03 May 2007

27...

...is a beautiful number. mainly because that's how many school days until the end of the year. and it's way too many. the kids have just checked out. i've still got to get four more weeks of work out of them, and they stopped caring around easter. so i'm showing a lot of movies. which they sleep through. oh well, they're the ones who will have to repeat the course, not me.

the good news is that my roommate(s) and i have found a few apartment options. one is only $1475/month. no washer and dryer, but there is a pool and it's near the metro and the library. i am going to be living with one (possibly two) of my really good friends from high school. i'm getting so excited about moving out on my own. even if it does require ridiculously high rent payments. it'll be really nice to just do whatever i want, without having to answer to anyone. if i want a two foot pile of clothes on my bedroom floor, i'll be able to. if i want to go to the grocery store at 11pm, i can. if i want watch bad reality television, i'm going to.

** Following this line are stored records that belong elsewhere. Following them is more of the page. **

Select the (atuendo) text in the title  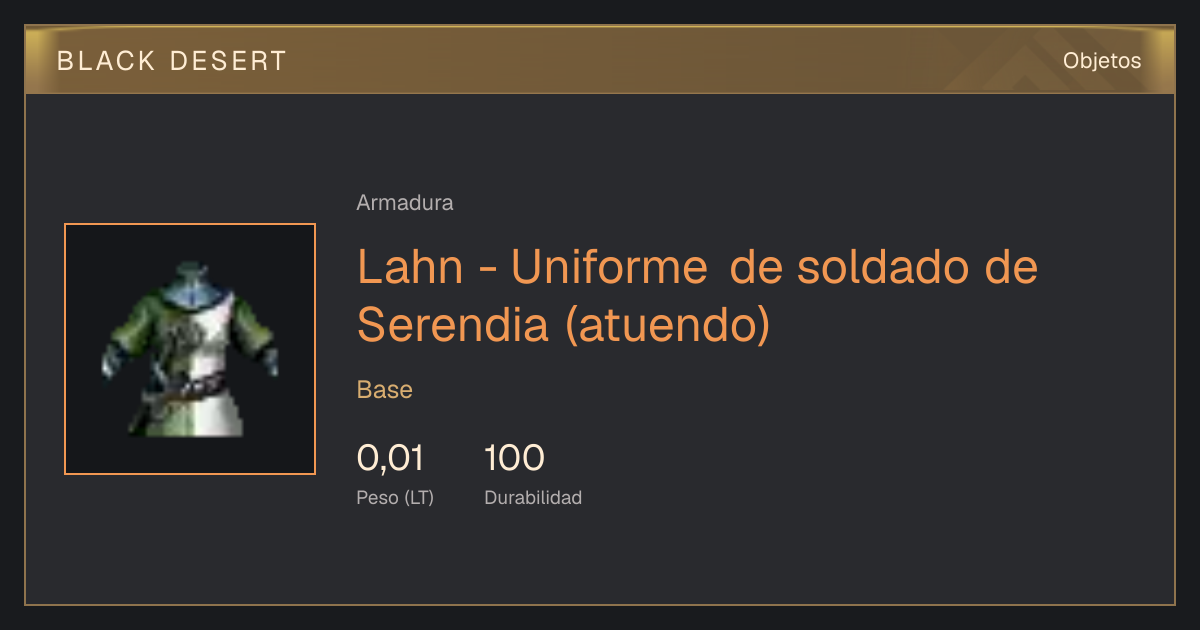668,326
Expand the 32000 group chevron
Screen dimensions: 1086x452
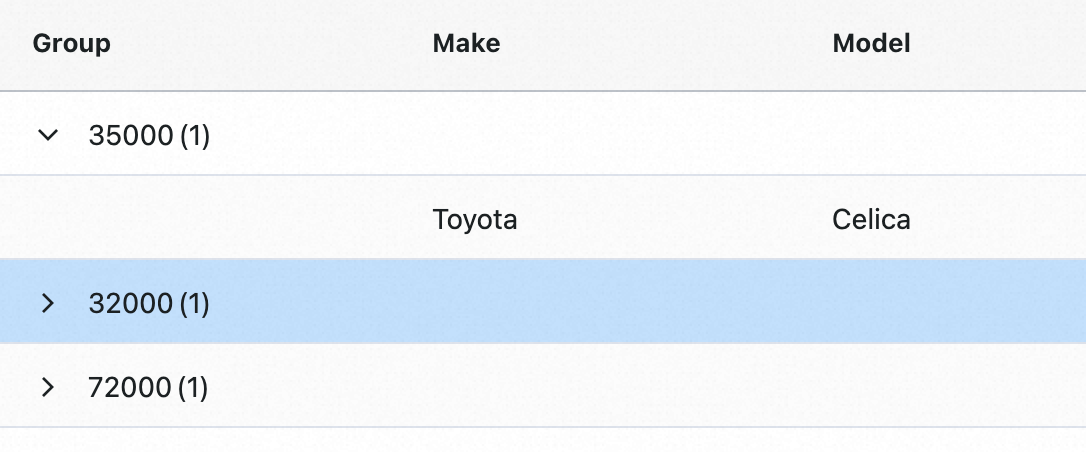[x=47, y=303]
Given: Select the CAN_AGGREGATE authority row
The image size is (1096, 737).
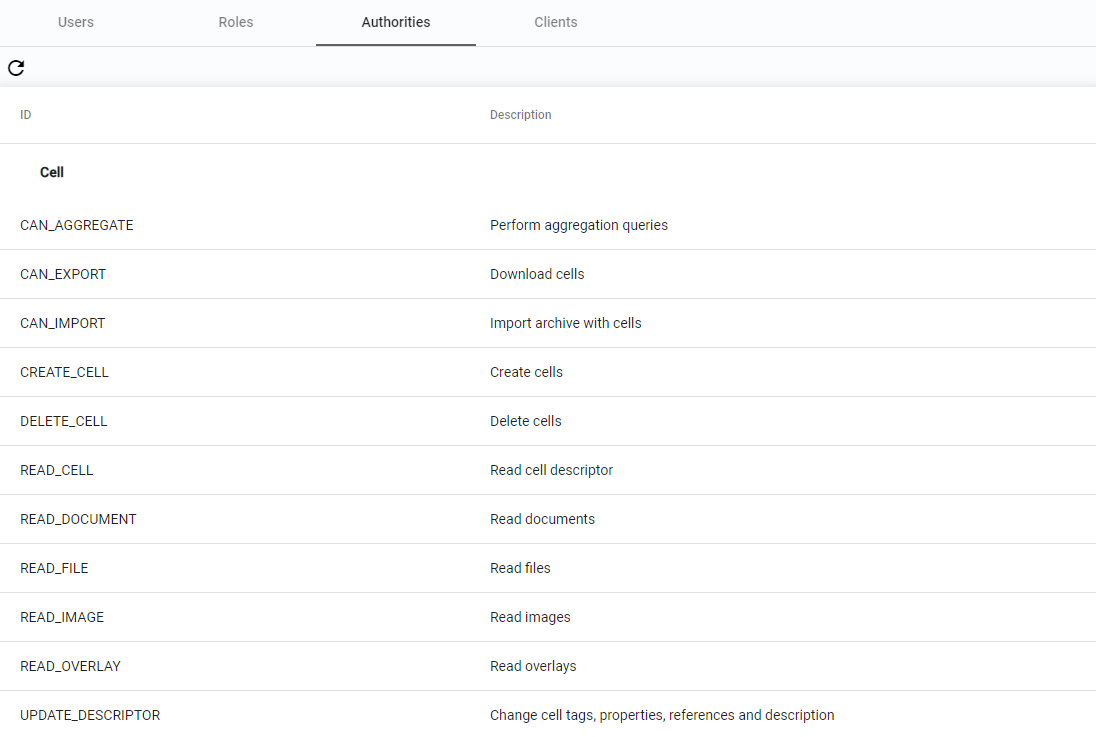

it's been really hard telling everybody i'm leaving, though. i met a lot of really cool people through the community theatre, and i hate that i won't get to spend more time with them. and i got the official "we accept your resignation" letter from the school board and superintendent the other day. and the other teachers keep coming up to me and saying, "we hear you're leaving", "we're going to miss you", "why do you have to go?", etc, etc, etc. i feel like i'm letting everybody down by leaving. like they wasted all their time hiring and training me, and it all ended up being pointless. i spend a lot of time trying to justify why i'm moving to people. not that they expect it, or are even remotely hostile about it, in fact everybody has been very understanding. i just image in my head that everybody is thinking about what a waste of time it was to hire me. hopefully i'll feel better about it before i leave.